Abstract

To evaluate and compare clinical outcomes and cement leakage of high-viscosity bone cement versus low-viscosity bone cement vertebroplasty in treating osteoporotic vertebral compression fractures with intravertebral cleft. The study included 72 patients with osteoporotic vertebral compression fractures with intravertebral cleft, who were divided into high-viscosity cement (HVC) (38 cases) and low-viscosity cement (LVC) (34 cases) groups according to the viscosity of bone cement used. Cement leakage, visual analog scale score, Oswestry Disability Index, and kyphotic angle (KA) were evaluated. All patients were followed for at least 12 months. Overall cement leakage rate was 18.4% in the HVC group, lower than the rate of 61.8% obtained in the LVC group. A statistically significant difference was found in the overall cement leakage rate between the groups (P < 0.05). Visual analog scale and Oswestry Disability Index scores were significantly improved after percutaneous vertebroplasty without significant differences between the HVC and LVC groups (P > 0.05).

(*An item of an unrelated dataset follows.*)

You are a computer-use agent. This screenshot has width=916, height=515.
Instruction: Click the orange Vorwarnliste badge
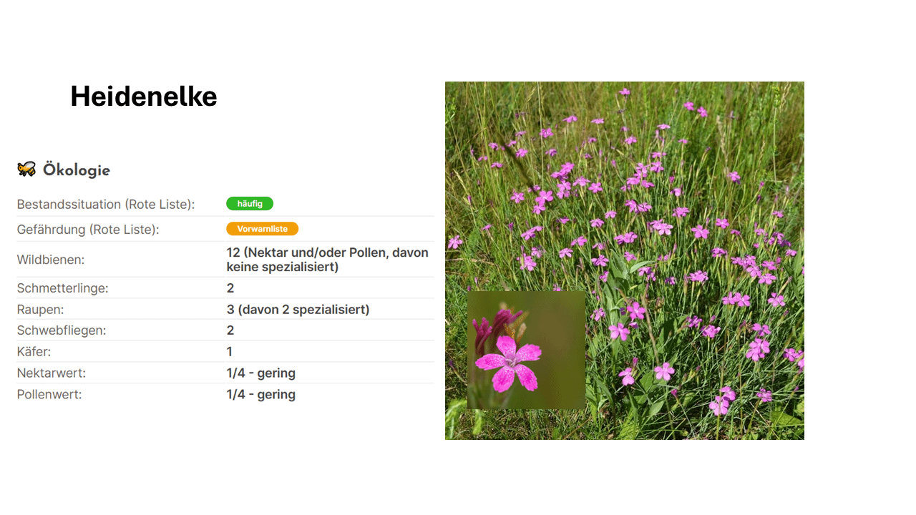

The KA of patients from both groups was also significantly corrected immediately after surgery. Although the KA gradually increased in both groups during the follow-up period, there was no statistically significant difference between the HVC and LVC groups in KA during follow-up (P > 0.05). Percutaneous vertebroplasty using HVC to treat osteoporotic vertebral compression fractures with intravertebral cleft significantly reduces cement leakage and improves the safety of the operation. In terms of clinical efficacy and prevention of augmented vertebral recollapse, HVC may not have obvious advantages.